Collected data entries

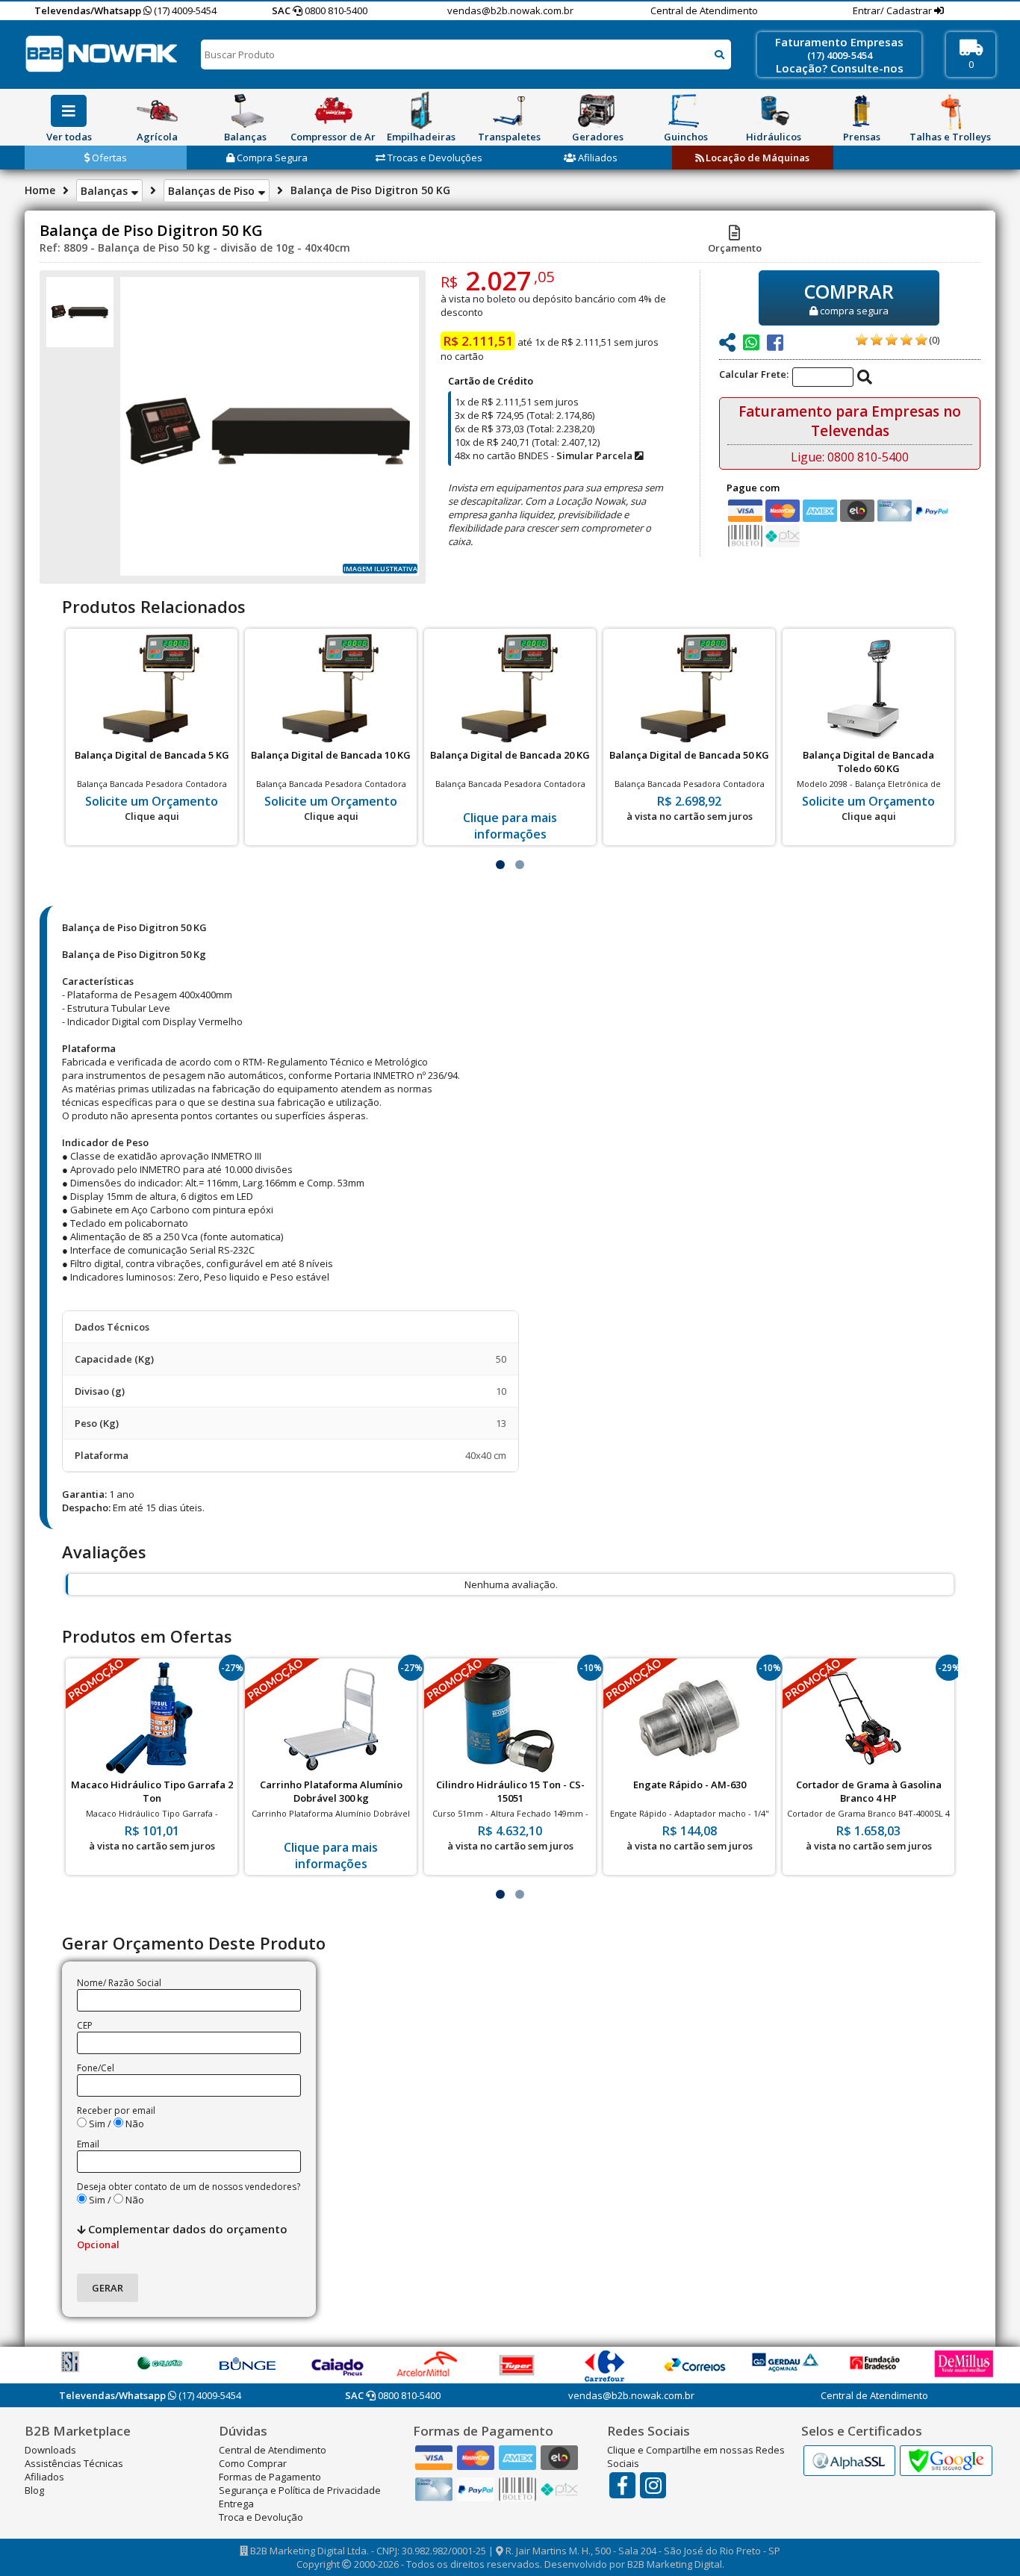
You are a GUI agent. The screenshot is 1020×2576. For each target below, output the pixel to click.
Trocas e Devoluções (433, 157)
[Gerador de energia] (597, 110)
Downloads (50, 2450)
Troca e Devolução (261, 2517)
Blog (34, 2490)
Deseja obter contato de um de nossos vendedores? (188, 2186)
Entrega (236, 2503)
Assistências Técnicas (74, 2463)
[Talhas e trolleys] (950, 110)
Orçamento (735, 248)
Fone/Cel (95, 2068)
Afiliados (597, 157)
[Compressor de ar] (333, 110)
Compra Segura (271, 157)
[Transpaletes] (509, 110)
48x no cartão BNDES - (545, 455)
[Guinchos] (685, 110)
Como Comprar (253, 2463)
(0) (934, 339)
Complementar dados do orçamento (182, 2236)
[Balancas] (245, 110)
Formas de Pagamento (270, 2476)
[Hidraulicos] (774, 110)
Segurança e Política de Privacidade (300, 2490)
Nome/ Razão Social (119, 1982)
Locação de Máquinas (756, 157)
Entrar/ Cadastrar (893, 10)
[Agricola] (157, 110)
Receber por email (116, 2110)
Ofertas (108, 157)
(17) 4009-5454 (184, 10)
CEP (85, 2025)
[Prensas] (862, 110)
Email (88, 2144)
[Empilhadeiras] (421, 110)
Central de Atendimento (704, 10)
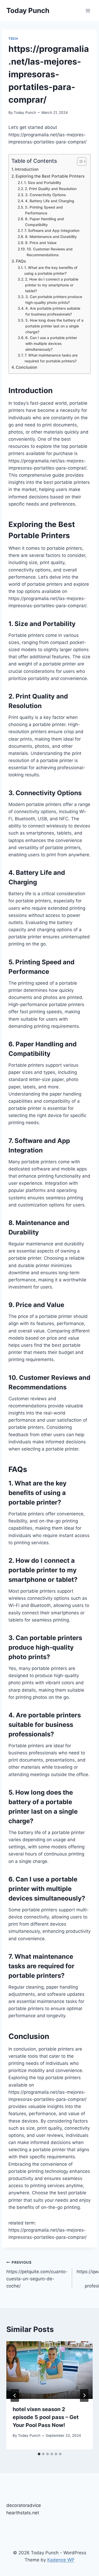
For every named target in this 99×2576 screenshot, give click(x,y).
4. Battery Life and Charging (49, 201)
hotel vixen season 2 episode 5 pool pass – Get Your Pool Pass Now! (46, 2417)
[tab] (39, 2454)
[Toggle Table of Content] (79, 161)
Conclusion (26, 367)
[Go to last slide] (15, 2395)
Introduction (27, 169)
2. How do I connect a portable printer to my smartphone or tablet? (51, 285)
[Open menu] (88, 10)
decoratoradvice (23, 2505)
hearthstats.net (22, 2512)
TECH (13, 38)
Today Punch (25, 112)
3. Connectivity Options (45, 195)
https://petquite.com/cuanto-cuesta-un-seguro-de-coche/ (37, 2274)
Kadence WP (60, 2560)
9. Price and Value (40, 243)
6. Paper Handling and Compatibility (44, 222)
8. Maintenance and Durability (51, 237)
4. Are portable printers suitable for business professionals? (52, 311)
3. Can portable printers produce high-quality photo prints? (53, 300)
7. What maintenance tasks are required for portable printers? (51, 358)
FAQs (21, 261)
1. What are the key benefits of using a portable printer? (50, 270)
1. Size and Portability (42, 183)
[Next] (84, 2395)
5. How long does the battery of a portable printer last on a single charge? (54, 326)
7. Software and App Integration (51, 230)
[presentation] (49, 2370)
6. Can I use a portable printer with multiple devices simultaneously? (51, 344)
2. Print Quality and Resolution (51, 189)
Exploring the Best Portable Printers (50, 176)
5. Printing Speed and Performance (44, 210)
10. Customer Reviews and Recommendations (50, 252)
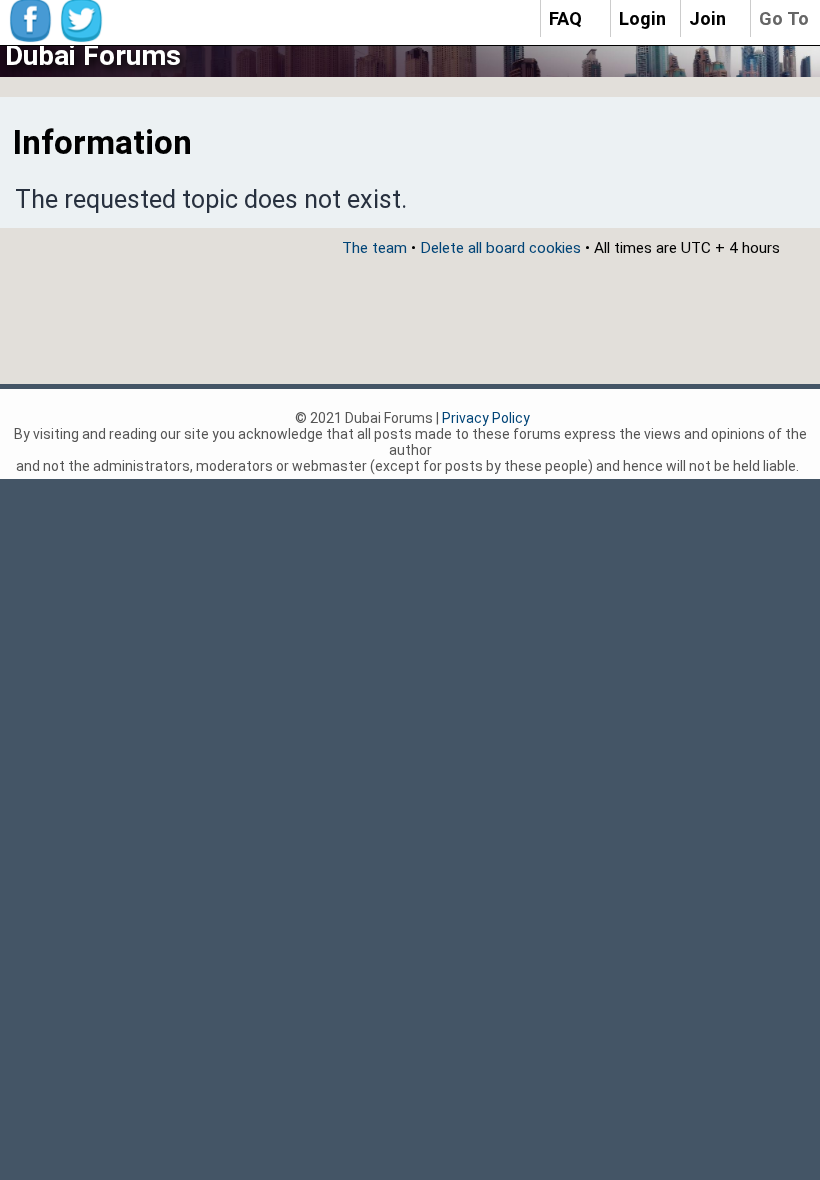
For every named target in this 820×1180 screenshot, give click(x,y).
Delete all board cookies (500, 248)
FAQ (565, 18)
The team (374, 248)
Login (642, 18)
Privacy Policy (486, 418)
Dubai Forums (93, 55)
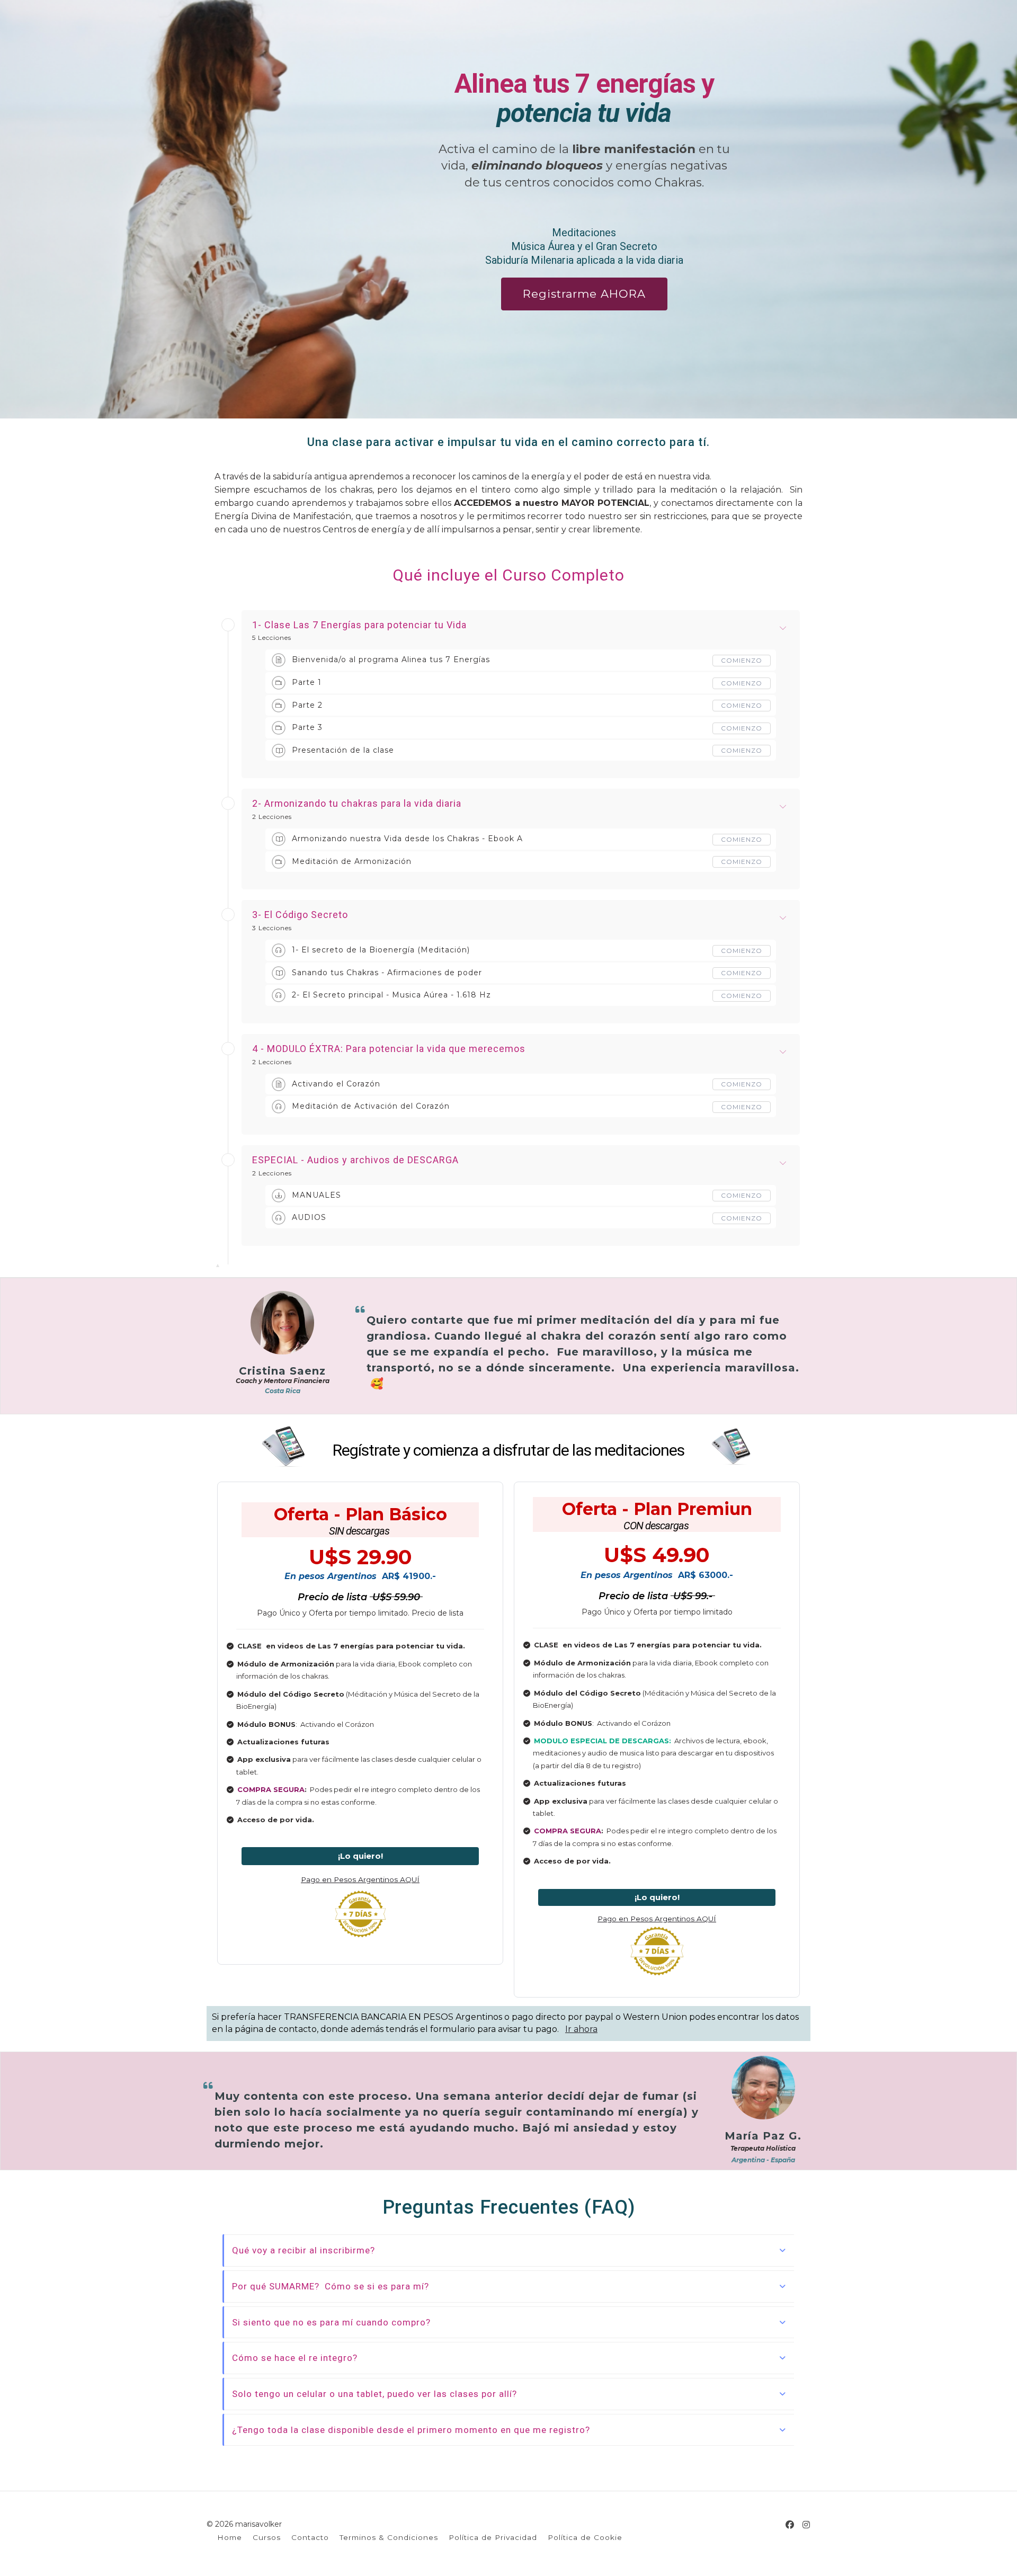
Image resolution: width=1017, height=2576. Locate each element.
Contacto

What needs to be done: All entries are to be duplicated exactly, with the pictures left out.

Expected answer:
You are a GUI agent. The screenshot is 1020×2576. For each target below, output the pixel to click.
Trocas e Devoluções (433, 157)
[Gerador de energia] (597, 110)
Downloads (50, 2450)
Troca e Devolução (261, 2517)
Blog (34, 2490)
Deseja obter contato de um de nossos vendedores? (188, 2186)
Entrega (236, 2503)
Assistências Técnicas (74, 2463)
[Talhas e trolleys] (950, 110)
Orçamento (735, 248)
Fone/Cel (95, 2068)
Afiliados (597, 157)
[Compressor de ar] (333, 110)
Compra Segura (271, 157)
[Transpaletes] (509, 110)
48x no cartão BNDES - (545, 455)
[Guinchos] (685, 110)
Como Comprar (253, 2463)
(0) (934, 339)
Complementar dados do orçamento (182, 2236)
[Balancas] (245, 110)
Formas de Pagamento (270, 2476)
[Hidraulicos] (774, 110)
Segurança e Política de Privacidade (300, 2490)
Nome/ Razão Social (119, 1982)
Locação de Máquinas (756, 157)
Entrar/ Cadastrar (893, 10)
[Agricola] (157, 110)
Receber por email (116, 2110)
Ofertas (108, 157)
(17) 4009-5454 (184, 10)
CEP (85, 2025)
[Prensas] (862, 110)
Email (88, 2144)
[Empilhadeiras] (421, 110)
Central de Atendimento (704, 10)
For every named target in this 99×2576 screenshot, give click(x,y).
4. Battery Life and Charging (49, 201)
hotel vixen season 2 episode 5 pool pass – Get Your Pool Pass Now! (46, 2417)
[tab] (39, 2454)
[Toggle Table of Content] (79, 161)
Conclusion (26, 367)
[Go to last slide] (15, 2395)
Introduction (27, 169)
2. How do I connect a portable printer to my smartphone or tablet? (51, 285)
[Open menu] (88, 10)
decoratoradvice (23, 2505)
hearthstats.net (22, 2512)
TECH (13, 38)
Today Punch (25, 112)
3. Connectivity Options (45, 195)
https://petquite.com/cuanto-cuesta-un-seguro-de-coche/ (37, 2274)
Kadence WP (60, 2560)
9. Price and Value (40, 243)
6. Paper Handling and Compatibility (44, 222)
8. Maintenance and Durability (51, 237)
4. Are portable printers suitable for business professionals? (52, 311)
3. Can portable printers produce high-quality photo prints? (53, 300)
7. What maintenance tasks are required for portable printers? (51, 358)
FAQs (21, 261)
1. What are the key benefits of using a portable printer? (50, 270)
1. Size and Portability (42, 183)
[Next] (84, 2395)
5. How long does the battery of a portable printer last on a single charge? (54, 326)
7. Software and App Integration (51, 230)
[presentation] (49, 2370)
6. Can I use a portable printer with multiple devices simultaneously? (51, 344)
2. Print Quality and Resolution (51, 189)
Exploring the Best Portable Printers (50, 176)
5. Printing Speed and Performance (44, 210)
10. Customer Reviews and Recommendations (50, 252)
For every named target in this 820×1180 screenshot, give click(x,y).
Delete all board cookies (500, 248)
FAQ (565, 18)
The team (374, 248)
Login (642, 18)
Privacy Policy (486, 418)
Dubai Forums (93, 55)
Image resolution: width=1017, height=2576. Locate each element.
Contacto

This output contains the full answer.